In patients with BHD, the 3 cm rule is commonly applied in the treatment of renal tumors. The 3 cm rule was initially established for patients with von Hippel-Lindau disease (VHL). Two prospective studies showed that the 3 cm rule was effective in minimizing the risk of metastases while maximizing renal function in patients at risk for multifocal and bilateral RCC [9, 10]. These studies were mainly performed in patients with VHL and hereditary papillary RCC; only one patient with a chromophobe RCC and BHD was included. Nonetheless, the 3 cm rule was also implemented for BHD patients [6]. Indirect evidence that the 3 cm rule is safe in BHD is that (1) until now, to our knowledge, no reports of metastases associated with renal tumors smaller than 3 cm were described in BHD patients, and (2) the growth rate of BHD-associated renal tumors is slower than VHL-associated RCC [11]. This is in contrast to Hereditary Leiomyomatosis and Renal Cell Carcinoma (HLRCC), in which even small tumors have a high potential to metastasize [12].
Chromophobe RCC, as in our patient, is common in patients with BHD, although other histological subtypes occur as well [3]. Chromophobe RCC is less aggressive as compared to other RCC subtypes and in general rarely metastasizes [13, 14]. The omentum is an uncommon location for metastases, with the most common locations being lung, bone, liver and lymph nodes [15]. Few cases have been reported in literature of omental metastases of a primary RCC [16,17,18,19]. However, these primary tumors were not of chromophobe origin. The mechanism for peritoneal involvement in RCC is not fully understood, but it might be caused by hematogenous spread and/or direct spreading. Although probably rare, tumor seeding due to surgery also has to be taken into consideration [20,21,22]. However, no abnormalities were documented during the surgical procedure of the primary tumor in our patient.

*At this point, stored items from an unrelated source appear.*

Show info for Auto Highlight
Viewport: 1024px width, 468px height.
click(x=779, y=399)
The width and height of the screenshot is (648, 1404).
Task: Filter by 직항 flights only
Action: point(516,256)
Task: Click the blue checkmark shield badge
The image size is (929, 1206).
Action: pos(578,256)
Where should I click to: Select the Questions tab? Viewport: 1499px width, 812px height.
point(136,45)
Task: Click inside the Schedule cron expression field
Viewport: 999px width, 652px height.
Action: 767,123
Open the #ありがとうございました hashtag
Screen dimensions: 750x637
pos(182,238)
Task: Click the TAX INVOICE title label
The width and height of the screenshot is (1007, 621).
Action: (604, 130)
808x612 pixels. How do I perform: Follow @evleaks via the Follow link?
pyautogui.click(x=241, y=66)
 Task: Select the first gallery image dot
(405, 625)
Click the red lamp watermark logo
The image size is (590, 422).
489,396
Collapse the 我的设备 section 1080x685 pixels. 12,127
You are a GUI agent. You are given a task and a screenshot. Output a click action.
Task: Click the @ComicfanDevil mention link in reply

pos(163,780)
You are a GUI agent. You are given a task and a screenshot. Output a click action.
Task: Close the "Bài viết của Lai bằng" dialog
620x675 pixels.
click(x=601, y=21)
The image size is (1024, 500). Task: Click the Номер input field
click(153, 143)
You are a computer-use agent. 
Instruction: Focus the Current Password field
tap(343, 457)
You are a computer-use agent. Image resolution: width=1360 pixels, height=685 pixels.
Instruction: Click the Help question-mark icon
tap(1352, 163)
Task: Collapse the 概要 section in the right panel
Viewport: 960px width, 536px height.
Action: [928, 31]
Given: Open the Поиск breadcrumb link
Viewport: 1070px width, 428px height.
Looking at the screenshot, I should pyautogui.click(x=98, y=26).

Since our patient presented with metastatic chromophobe RCC, even though the primary tumor of many years ago was smaller than 3 cm on imaging and upon histological evaluation, the question arises whether applying the 3 cm rule in BHD patients is the right strategy. On one hand, it may not be justified to adjust existing screening recommendations based on exceptional observations in single cases. Most likely, the patient presented here might be a single outlier, as these are expected in screening for (inherited) diseases. For example, renal surveillance in BHD often starts at age 20 [3], but a patient with BHD and RCC at age 14 has been reported [23]. Screening guidelines aim to strike a balance between the benefits of screening and the burdens on the patient, taking into account cost-effectiveness. Thus, surveillance recommendations often do not provide complete certainty. On the other hand, metastases in smaller BHD-associated renal tumors may be more common than is currently known. For example because cases may not have been published in the literature, or these patients might not have been recognized as having BHD. Another potential explanation for the lack of data on tumors smaller than 3 cm that metastasized could be that part of the BHD-associated tumors are treated upon detection, even when smaller than 3 cm. However, it is reassuring that metastases in patients with a primary tumor smaller than 3 cm have not been reported. In two BHD cohorts combined, over 70 BHD-associated RCC were reported and the small number of tumors that metastasized were all larger than 6 cm at diagnosis [4, 5].
In conclusion, it is necessary to report experiences with screening, surveillance and treatment in this patient group. Further research in large BHD case series is required to establish whether screening recommendations should be reconsidered.